— begin —

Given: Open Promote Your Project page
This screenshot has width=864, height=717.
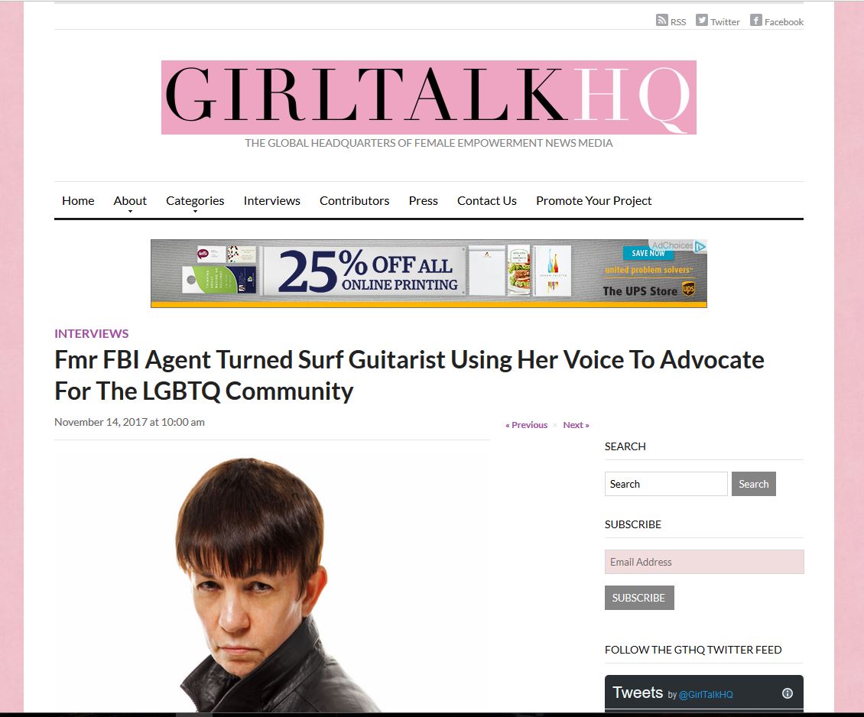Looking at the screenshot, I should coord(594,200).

— end —
— begin —

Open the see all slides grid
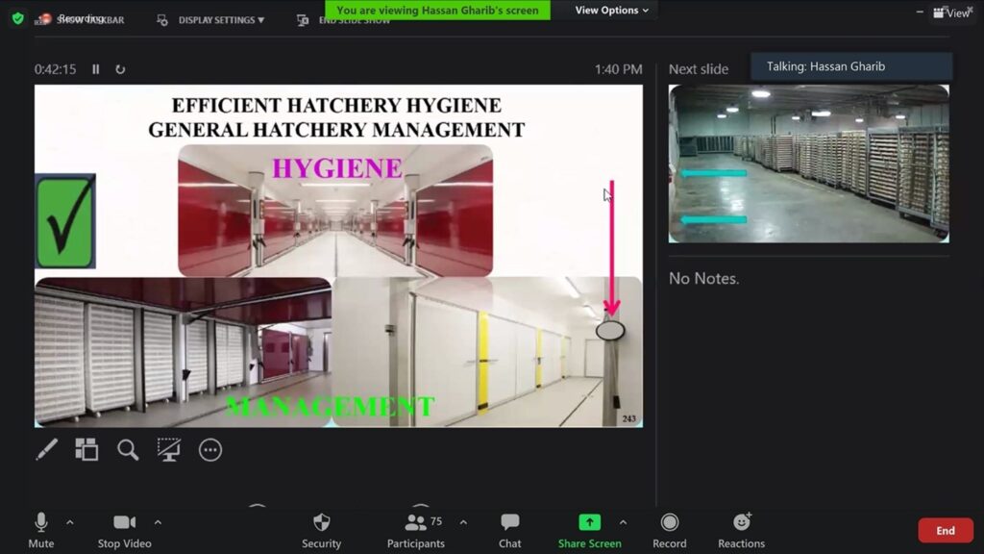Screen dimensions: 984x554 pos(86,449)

— end —

Please format the listing as a JSON list of strings, one per line and skipping blank lines, beginning at the line that contains "Given: Open Promote Your Project page" and stopping after the line that contains "Looking at the". Leave the pictures out of the answer.

* _TASK ANSWER_
[
  "Given: Open Promote Your Project page",
  "This screenshot has width=864, height=717.",
  "Looking at the screenshot, I should coord(594,200)."
]